++++ DATA EXCERPTS

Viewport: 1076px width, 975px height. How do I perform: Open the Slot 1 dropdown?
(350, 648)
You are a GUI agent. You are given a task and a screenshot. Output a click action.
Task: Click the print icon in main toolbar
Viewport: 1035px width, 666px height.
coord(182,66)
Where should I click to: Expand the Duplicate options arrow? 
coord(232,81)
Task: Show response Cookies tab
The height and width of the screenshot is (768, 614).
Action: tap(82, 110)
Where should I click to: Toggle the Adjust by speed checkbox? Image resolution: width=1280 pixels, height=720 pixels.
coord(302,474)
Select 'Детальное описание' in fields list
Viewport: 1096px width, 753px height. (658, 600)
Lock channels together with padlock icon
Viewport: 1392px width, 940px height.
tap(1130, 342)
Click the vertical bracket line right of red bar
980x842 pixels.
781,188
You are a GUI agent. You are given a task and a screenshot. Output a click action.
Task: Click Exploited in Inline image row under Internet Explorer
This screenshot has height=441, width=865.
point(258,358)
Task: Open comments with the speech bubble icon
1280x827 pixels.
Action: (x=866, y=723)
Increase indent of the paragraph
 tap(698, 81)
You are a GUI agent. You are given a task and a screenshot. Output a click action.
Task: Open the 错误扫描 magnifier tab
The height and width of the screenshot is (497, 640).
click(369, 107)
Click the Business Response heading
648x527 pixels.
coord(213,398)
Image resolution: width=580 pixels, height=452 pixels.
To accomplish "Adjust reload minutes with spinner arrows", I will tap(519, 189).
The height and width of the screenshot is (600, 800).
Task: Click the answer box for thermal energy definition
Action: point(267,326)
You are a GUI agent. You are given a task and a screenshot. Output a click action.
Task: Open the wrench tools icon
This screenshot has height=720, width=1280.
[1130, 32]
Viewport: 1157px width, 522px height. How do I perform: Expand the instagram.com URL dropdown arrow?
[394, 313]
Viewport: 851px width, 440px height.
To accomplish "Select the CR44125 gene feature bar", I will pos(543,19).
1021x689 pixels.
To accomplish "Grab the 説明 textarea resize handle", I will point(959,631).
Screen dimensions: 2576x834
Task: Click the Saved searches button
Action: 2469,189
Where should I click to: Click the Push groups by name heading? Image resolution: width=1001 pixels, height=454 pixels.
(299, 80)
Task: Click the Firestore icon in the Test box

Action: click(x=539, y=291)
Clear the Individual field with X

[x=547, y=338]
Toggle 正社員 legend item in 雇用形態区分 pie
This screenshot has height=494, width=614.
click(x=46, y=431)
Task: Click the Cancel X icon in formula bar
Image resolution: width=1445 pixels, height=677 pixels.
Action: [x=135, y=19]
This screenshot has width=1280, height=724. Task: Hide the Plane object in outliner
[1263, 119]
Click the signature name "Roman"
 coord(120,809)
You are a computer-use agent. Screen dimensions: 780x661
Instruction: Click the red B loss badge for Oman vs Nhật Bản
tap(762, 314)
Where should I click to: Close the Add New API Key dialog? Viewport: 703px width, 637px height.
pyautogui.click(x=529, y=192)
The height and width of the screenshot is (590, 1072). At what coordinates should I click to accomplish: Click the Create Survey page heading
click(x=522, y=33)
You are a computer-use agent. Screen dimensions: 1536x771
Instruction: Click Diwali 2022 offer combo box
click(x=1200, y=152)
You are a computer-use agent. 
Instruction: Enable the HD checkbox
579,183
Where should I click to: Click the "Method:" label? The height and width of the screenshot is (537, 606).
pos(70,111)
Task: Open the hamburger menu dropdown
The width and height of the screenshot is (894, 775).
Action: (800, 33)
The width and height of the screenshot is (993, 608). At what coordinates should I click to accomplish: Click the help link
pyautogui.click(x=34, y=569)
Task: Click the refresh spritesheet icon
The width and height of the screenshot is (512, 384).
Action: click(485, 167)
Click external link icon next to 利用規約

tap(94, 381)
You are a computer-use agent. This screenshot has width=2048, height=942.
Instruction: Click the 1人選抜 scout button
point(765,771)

++++++++

WHAT THE TASK REQUIRES: The answer must hold exactly the lines of the entries above, from the first line through the line that contains "Task: Show response Cookies tab", and no others.

RESULT OF THIS TASK:
Viewport: 1076px width, 975px height. How do I perform: Open the Slot 1 dropdown?
(350, 648)
You are a GUI agent. You are given a task and a screenshot. Output a click action.
Task: Click the print icon in main toolbar
Viewport: 1035px width, 666px height.
coord(182,66)
Where should I click to: Expand the Duplicate options arrow? 
coord(232,81)
Task: Show response Cookies tab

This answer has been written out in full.